- _ENTRIES SHOWN_
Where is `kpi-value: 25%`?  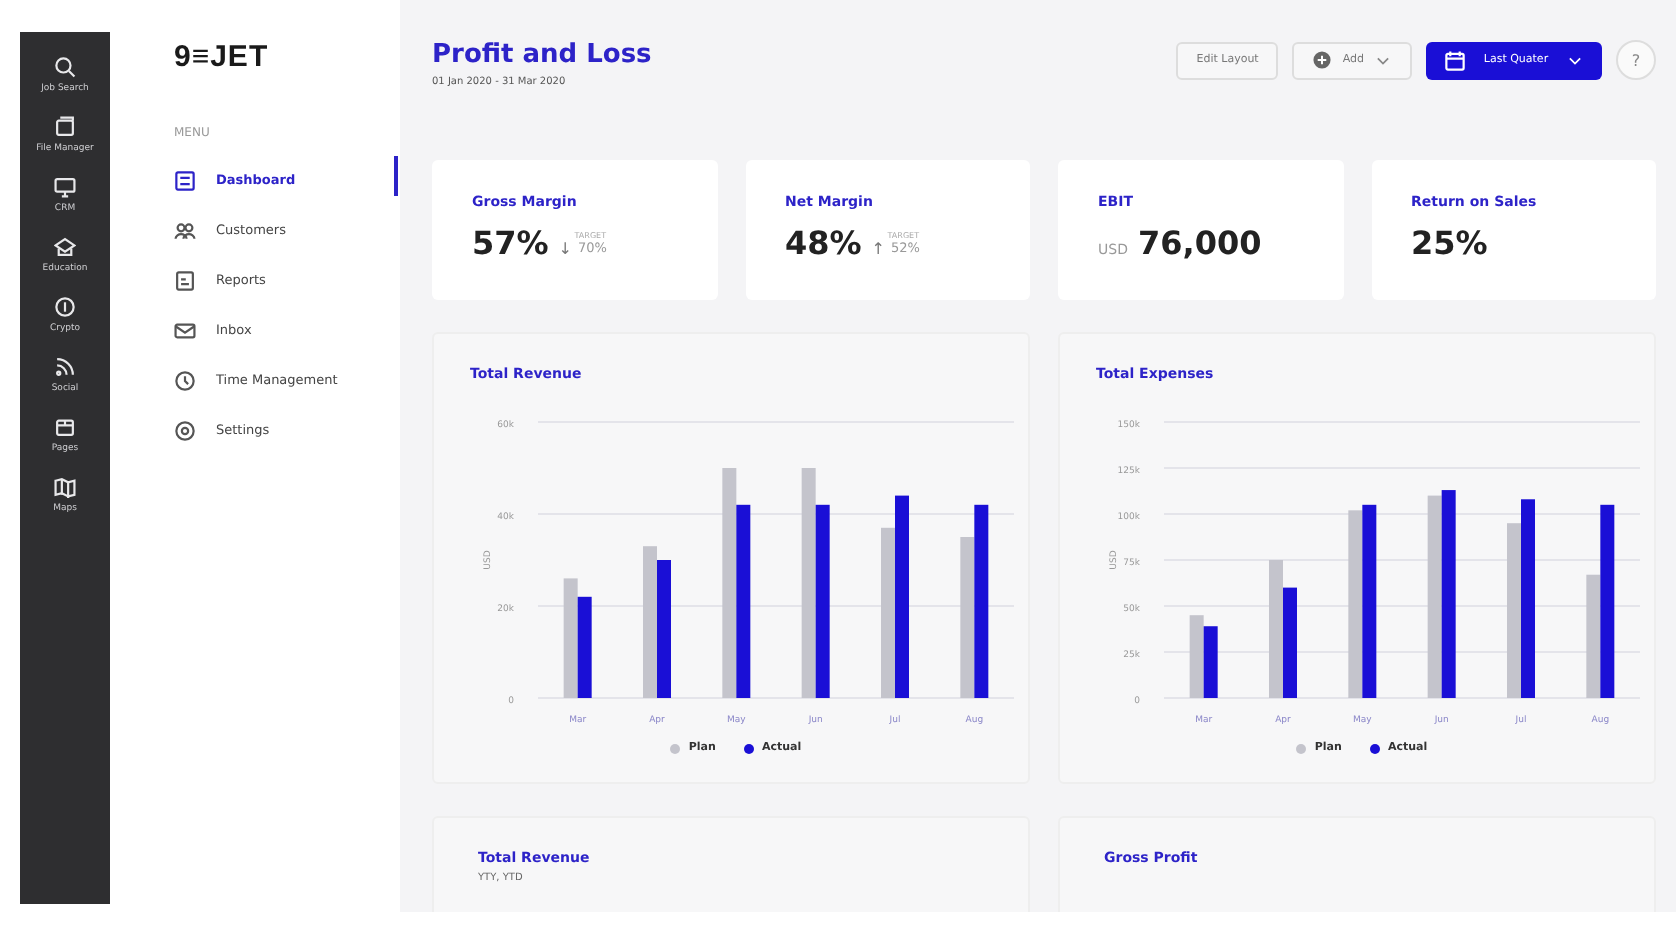 kpi-value: 25% is located at coordinates (1450, 243).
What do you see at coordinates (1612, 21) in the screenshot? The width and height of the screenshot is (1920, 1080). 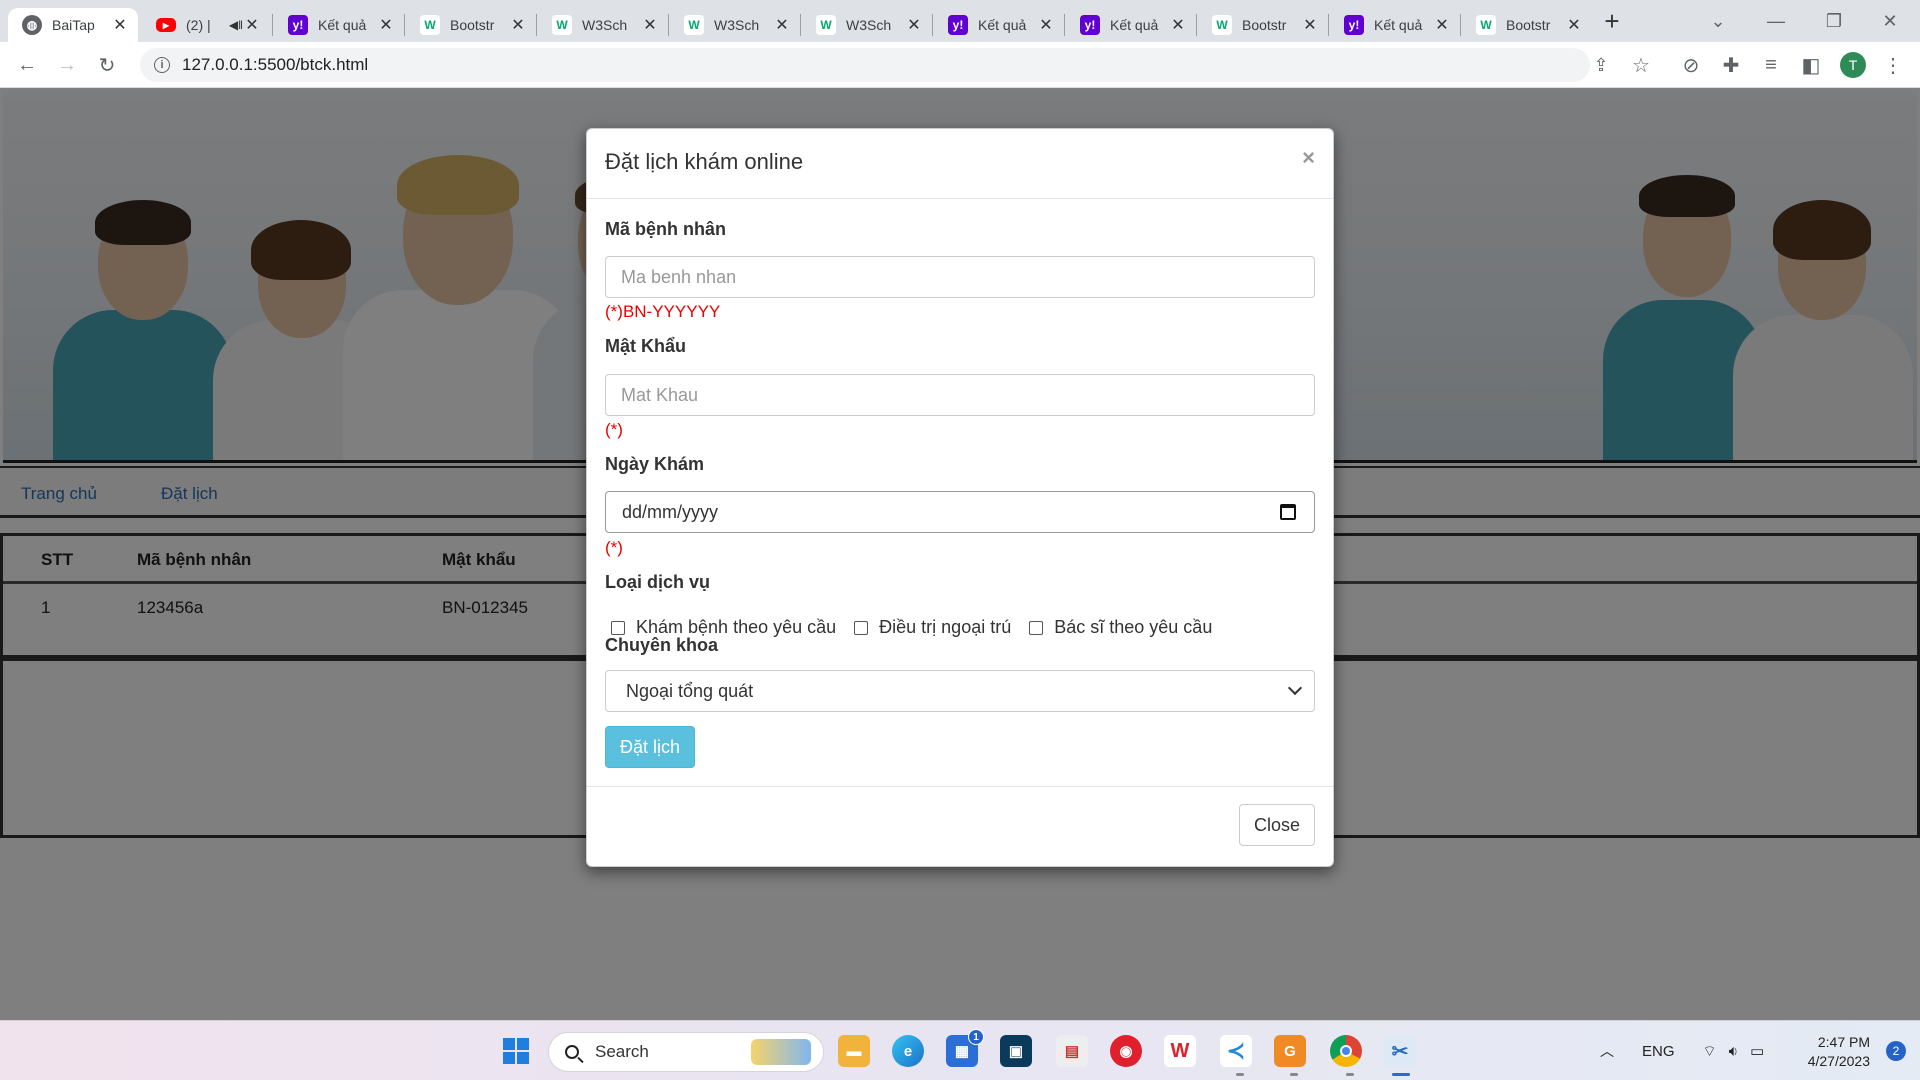 I see `new-tab-button: +` at bounding box center [1612, 21].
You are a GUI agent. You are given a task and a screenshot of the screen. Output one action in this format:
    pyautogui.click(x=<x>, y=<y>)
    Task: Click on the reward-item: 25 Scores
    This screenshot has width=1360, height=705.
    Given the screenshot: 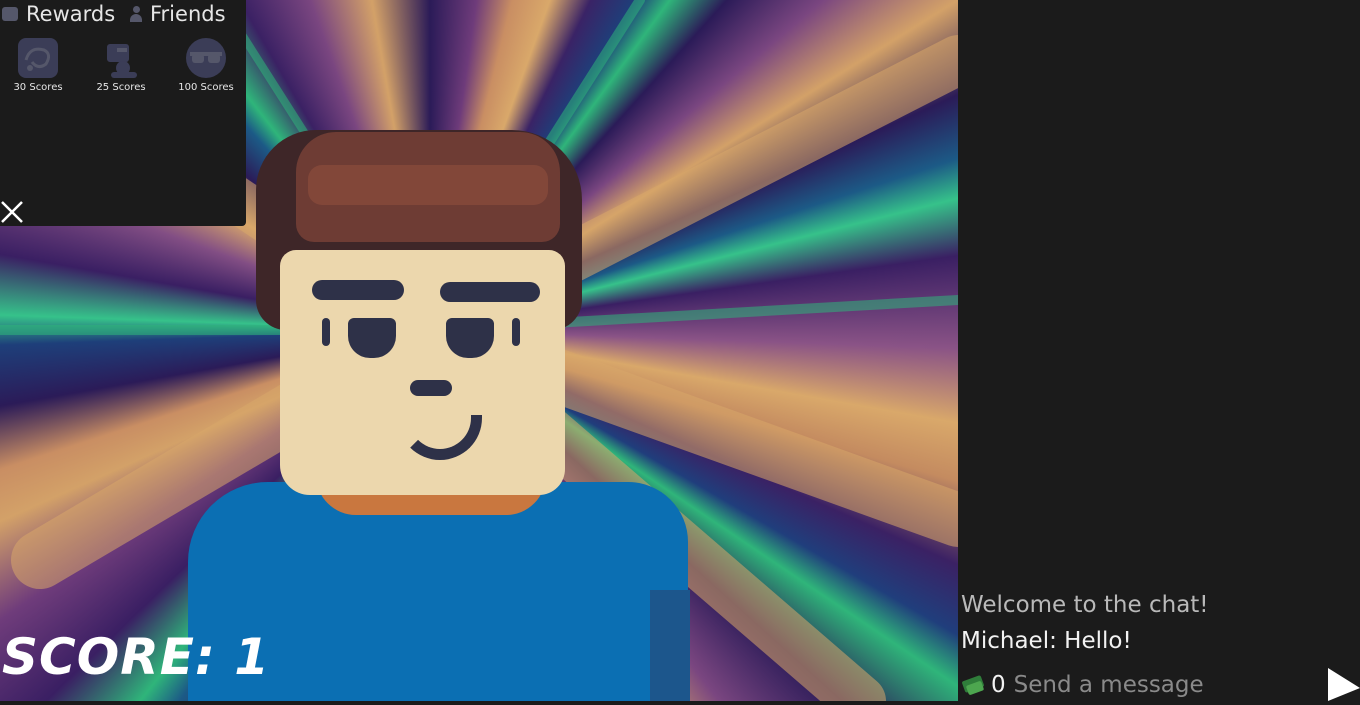 What is the action you would take?
    pyautogui.click(x=121, y=66)
    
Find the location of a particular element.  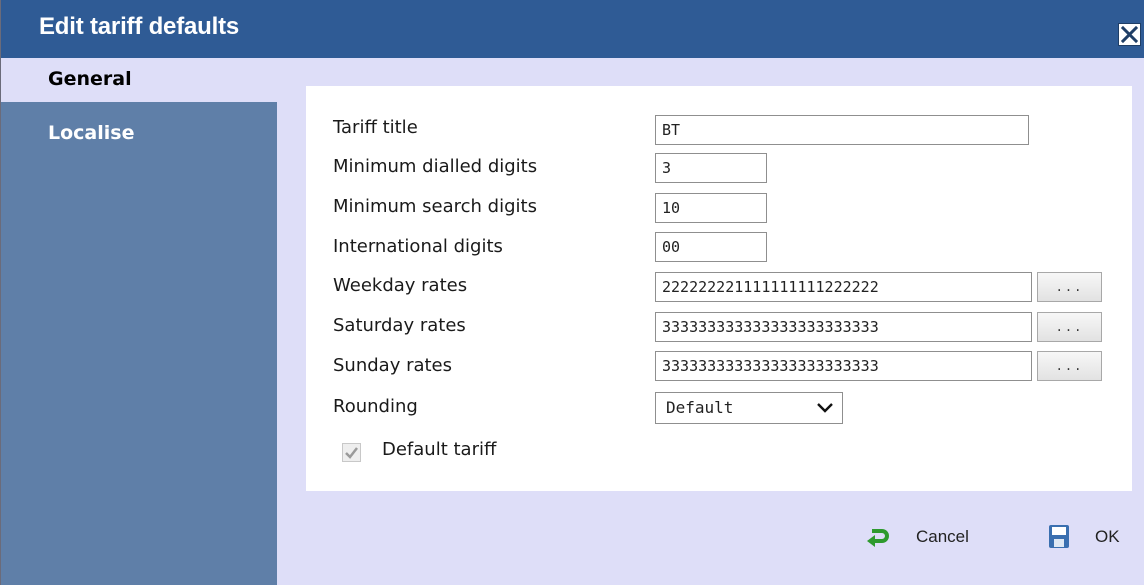

min-search-digits-input: 10 is located at coordinates (711, 208).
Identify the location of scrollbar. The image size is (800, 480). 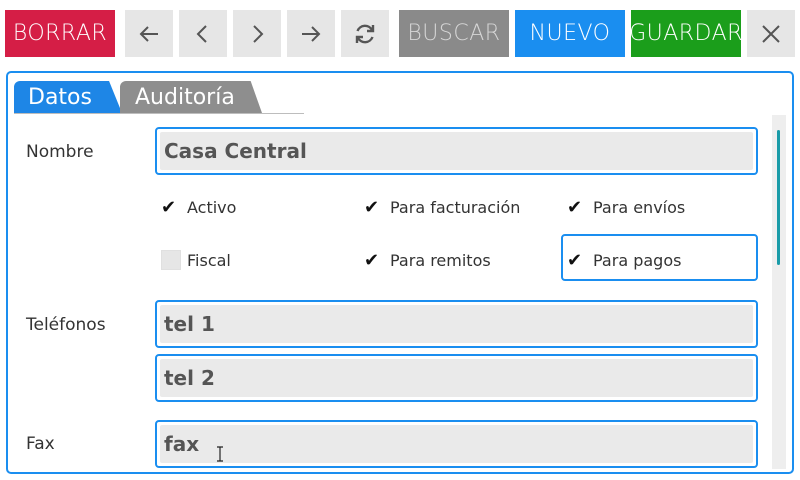
(779, 292).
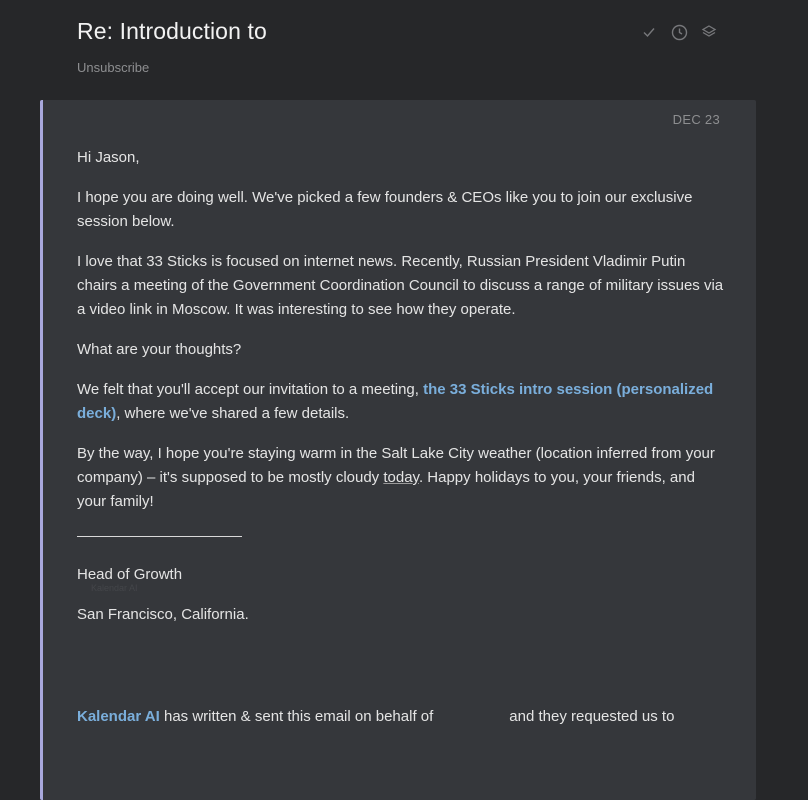 This screenshot has height=800, width=808. I want to click on signature-divider, so click(160, 536).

- _INSTRUCTIONS FOR THE TASK_
Put the material into a numbered list, starting with the line that contains "Find the location of a particular element." and going on through the end of the material. Skip blank lines and leave out the pictures.

- _ANSWER TO THE PROBLEM_
1. Find the location of a particular element.  
2. min-search-digits-input: 10 is located at coordinates (711, 208).
3. Identify the location of scrollbar. The image size is (800, 480). 
4. (779, 292).
5.  This screenshot has height=800, width=808. I want to click on signature-divider, so click(160, 536).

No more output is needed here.